A Justiça potiguar confirmou decisão liminar e determinou que o Estado do Rio Grande do Norte autorize e custeie a internação de uma paciente em leito de Unidade de Terapia Intensiva (UTI) na rede pública ou, inexistindo vaga, na rede privada. A sentença é do juiz Luiz Alberto Dantas Filho, da 5ª Vara da Fazenda Pública da Comarca de Natal.
De acordo com os autos, a paciente estava internada na Unidade de Pronto Atendimento (UPA) de Cidade Satélite, localizada na zona sul de Natal, com diagnóstico de insuficiência cardíaca descompensada, diarreia disabsortiva e síndrome consumptiva.
Ela necessitava de transferência urgente para um leito de UTI, com suporte nas especialidades de cardiologia, nefrologia, infectologia, fisioterapia e gastroenterologia. A paciente também comprovou a gravidade do quadro clínico e a impossibilidade de arcar com os custos do tratamento.
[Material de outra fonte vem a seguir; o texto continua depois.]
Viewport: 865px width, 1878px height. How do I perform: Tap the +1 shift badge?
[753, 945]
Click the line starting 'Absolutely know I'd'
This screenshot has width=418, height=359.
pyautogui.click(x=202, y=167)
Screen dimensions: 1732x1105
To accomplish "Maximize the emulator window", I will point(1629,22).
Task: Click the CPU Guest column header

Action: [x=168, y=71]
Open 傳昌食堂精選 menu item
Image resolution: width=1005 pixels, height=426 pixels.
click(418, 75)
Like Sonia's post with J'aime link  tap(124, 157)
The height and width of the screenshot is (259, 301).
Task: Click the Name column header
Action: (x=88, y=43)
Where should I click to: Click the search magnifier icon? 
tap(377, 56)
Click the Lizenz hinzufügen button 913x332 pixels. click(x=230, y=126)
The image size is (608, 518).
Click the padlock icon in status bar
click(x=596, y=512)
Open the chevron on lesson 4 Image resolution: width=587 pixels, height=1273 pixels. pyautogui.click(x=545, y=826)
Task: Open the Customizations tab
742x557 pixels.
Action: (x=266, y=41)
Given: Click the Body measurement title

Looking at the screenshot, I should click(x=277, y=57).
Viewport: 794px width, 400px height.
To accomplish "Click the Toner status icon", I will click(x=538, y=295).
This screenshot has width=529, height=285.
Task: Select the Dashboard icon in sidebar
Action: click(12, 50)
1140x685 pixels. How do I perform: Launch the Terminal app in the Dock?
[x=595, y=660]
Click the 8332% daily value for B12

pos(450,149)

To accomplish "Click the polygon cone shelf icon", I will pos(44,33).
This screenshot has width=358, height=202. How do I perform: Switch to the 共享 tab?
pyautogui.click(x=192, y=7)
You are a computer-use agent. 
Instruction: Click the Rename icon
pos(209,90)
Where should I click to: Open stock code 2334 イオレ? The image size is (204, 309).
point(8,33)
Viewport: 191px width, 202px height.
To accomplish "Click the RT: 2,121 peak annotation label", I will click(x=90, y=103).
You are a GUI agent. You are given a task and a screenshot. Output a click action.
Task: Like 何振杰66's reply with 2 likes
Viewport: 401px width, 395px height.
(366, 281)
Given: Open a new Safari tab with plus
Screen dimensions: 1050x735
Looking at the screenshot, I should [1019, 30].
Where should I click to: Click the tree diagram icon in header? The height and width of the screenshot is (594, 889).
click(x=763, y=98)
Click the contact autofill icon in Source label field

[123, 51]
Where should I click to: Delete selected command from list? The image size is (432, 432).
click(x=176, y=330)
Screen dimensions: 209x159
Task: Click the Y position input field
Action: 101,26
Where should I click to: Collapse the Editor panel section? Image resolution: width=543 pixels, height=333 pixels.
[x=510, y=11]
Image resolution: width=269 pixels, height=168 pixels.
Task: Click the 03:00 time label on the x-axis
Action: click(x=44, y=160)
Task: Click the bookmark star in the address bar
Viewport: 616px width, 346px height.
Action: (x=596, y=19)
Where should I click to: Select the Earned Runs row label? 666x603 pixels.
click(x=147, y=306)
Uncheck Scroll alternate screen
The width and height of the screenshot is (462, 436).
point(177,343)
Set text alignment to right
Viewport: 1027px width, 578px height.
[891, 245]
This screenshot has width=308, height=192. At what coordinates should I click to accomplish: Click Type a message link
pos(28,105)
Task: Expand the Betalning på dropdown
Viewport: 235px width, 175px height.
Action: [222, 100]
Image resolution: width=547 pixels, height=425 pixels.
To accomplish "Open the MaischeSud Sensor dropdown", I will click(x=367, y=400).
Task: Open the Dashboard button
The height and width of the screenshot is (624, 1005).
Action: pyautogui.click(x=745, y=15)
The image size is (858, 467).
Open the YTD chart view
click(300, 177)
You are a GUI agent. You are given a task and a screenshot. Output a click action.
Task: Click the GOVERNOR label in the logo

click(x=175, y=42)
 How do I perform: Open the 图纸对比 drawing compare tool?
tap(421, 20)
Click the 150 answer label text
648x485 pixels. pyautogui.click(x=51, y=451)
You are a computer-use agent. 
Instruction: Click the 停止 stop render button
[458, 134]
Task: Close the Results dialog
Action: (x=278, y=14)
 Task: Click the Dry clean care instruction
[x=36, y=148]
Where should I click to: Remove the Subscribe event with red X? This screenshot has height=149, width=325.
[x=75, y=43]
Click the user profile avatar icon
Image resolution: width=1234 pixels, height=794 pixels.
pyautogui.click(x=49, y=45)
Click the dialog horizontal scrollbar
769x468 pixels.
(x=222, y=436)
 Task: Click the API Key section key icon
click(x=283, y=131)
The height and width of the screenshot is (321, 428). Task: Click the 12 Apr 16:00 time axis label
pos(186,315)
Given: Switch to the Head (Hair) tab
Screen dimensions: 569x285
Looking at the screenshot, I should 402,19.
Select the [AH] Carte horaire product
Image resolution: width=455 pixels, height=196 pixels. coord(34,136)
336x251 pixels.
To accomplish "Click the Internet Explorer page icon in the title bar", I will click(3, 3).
Na sentença, o magistrado destacou que o artigo 196 da Constituição Federal estabelece que a saúde é direito de todos e dever do Estado, garantindo acesso universal e igualitário às ações e serviços para sua promoção, proteção e recuperação. Assim, cabe ao Poder Público propiciar os meios necessários para assegurar esse direito aos cidadãos.
Segundo o juiz, “é entendimento pacífico dos Tribunais Superiores que há responsabilidade solidária de todos os integrantes do Sistema Único de Saúde (SUS), composto pela União, Estados-Membros, Distrito Federal e Municípios, na efetivação e concretização do direito à saúde”.
Na sentença, o juiz confirmou a decisão liminar concedida anteriormente, que determinou ao Estado autorizar e custear a internação da paciente em leito de UTI, bem como pagar honorários advocatícios fixados em R$ 2 mil.